How Colorado is leading insurance AI regulation

How Colorado is leading insurance AI regulation

In 2021, Colorado Governor Jared Polis signed SB21-169, a first of its kind law that would establish a framework to require insurers to test whether the use of big data in their processes is discriminatory. The first draft set, Algorithm and Predictive Model Governance Regulations was released in February and focuses on life insurance underwriting. Next up is private passenger auto underwriting, and The Colorado Division of Insurance, part of the Department of Regulatory Agencies in the state, is working to draft various rules for insurers. 

Michael Conway, the Colorado Insurance Commissioner, said during the April 6 meeting, that this work has to be done.

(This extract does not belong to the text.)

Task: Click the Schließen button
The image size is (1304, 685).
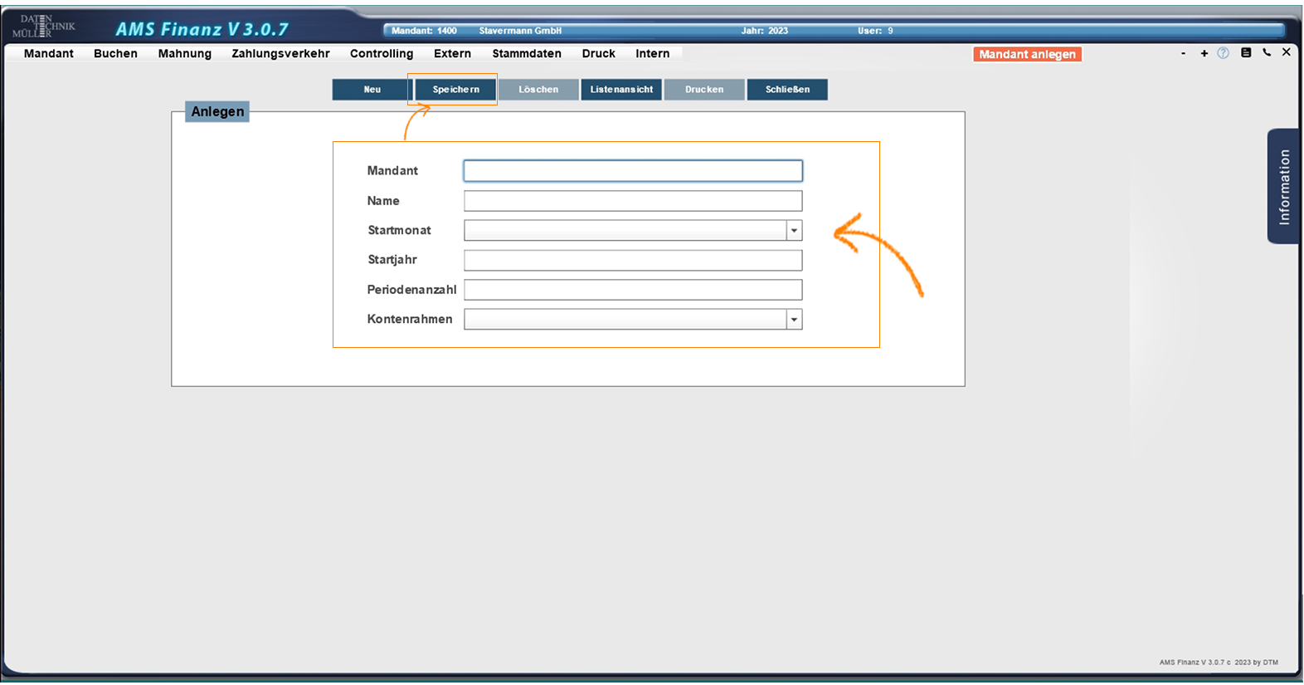Action: pos(787,90)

“The big data/AI world is obviously coming at us very fast, in new ways, almost on a constant basis,” Conway said. “I absolutely, fundamentally, believe that if we as regulators and industry don’t figure out how to regulate it within the insurance practice that somebody from outside the insurance world is going to come in and regulate it for us, and I don’t think that will be a good thing for anybody.

“I really do hope that you all will engage with us in good and candid conversation, but know that we’re going to continue to push this work forward,” he continued.

The stakeholder meetings are meant to engage people within the industry in a conversation prior to the adoption of rules. The law, Restrict Insurers’ Use of External Consumer Data, protects consumers from unfair discrimination on the basis of race, color, national or ethnic origin, religion, sex, sexual orientation, disability, gender identity or gender expression.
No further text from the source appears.